Frahm v. Moore

Decision Date16 May 1932
Docket Number23276.
Citation11 P.2d 593,168 Wash. 212
PartiesFRAHM v. MOORE et al. WATSON-MOORE CO. v. FRAHM.
CourtWashington Supreme Court

Department 2.

Appeal from Superior Court, King County; John A. Frater, Judge.

Separate suits by Dorothy Frahm against Alma V. Moore and husband, and their marital community, and by the Watson-Moore Company against Dorothy Frahm. From judgments for plaintiffs in both actions, defendants in the first action and plaintiff in the second action separately appeal.

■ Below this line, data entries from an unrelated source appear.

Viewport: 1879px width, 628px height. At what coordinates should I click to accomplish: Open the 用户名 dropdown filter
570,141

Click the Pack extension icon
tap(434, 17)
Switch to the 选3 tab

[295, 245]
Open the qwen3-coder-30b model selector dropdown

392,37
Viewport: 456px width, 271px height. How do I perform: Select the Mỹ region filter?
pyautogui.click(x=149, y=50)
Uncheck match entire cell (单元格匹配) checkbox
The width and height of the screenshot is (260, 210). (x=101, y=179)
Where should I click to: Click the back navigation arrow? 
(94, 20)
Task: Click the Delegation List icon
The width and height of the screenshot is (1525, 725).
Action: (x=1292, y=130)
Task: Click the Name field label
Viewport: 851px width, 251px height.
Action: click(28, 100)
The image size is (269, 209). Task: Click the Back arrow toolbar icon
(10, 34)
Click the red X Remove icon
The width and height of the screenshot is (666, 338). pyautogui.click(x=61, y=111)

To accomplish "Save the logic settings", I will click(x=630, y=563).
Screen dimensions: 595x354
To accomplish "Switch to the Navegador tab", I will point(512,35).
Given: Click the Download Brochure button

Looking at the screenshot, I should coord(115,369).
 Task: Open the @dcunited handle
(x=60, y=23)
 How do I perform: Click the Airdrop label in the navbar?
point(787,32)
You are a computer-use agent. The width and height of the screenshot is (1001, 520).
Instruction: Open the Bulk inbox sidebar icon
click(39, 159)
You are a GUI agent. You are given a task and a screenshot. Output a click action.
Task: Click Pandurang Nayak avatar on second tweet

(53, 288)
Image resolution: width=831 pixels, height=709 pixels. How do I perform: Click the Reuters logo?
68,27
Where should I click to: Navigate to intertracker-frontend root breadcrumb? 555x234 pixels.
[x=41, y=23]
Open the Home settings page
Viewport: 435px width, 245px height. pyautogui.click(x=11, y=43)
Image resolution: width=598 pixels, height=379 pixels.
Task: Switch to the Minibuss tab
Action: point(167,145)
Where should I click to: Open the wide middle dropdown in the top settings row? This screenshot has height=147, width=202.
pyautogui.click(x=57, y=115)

Judgment against defendants in the first action affirmed. Judgment against defendant in the second action modified, and, as modified, affirmed.

Roberts Skeel & Holman and Tyre H. Hellander, all of Seattle, for appellants.

Bausman Oldham, Cohen & Jarvis and Hart Snyder, all of Seattle, for respondent.

BEALS, J.

May 5 1930, and within two weeks after entering the employment of Alma V. Moore, proprietor of Green Gate Coffee Shop No. 2, in the city of Seattle, the plaintiff, Dorothy Frahm, purchased the restaurant from Mrs. Moore at the agreed purchase price of $6,000, of which $1,000 was paid in cash. Plaintiff gave her promissory note for the balance, payable $250 per month, secured by a chattel mortgage upon the fixtures and equipment. On the date of sale, possession of the restaurant was delivered to plaintiff, who operated the establishment until the latter part of August following, when, after she had been served by her landlord with a notice to quit or pay rent, plaintiff notified defendants Moore that she elected to rescind the sale because of alleged fraudulent representations, after which possession of the premises was assumed by Watson-Moore Company, and, as we hold, by defendants. Plaintiff thereafter sued Alma V. and John R. Moore, seeking a rescission of the contract to purchase the restaurant and judgment for the return of the money which she had paid on account of the purchase price thereof, amounting to $1,250, together with damages which she claimed she had sustained by reason of misrepresentations made to her by and on behalf of defendants. Mrs. Moore filed a cross-complaint, asking for judgment on the $5,000 note, and foreclosure of the chattel mortgage.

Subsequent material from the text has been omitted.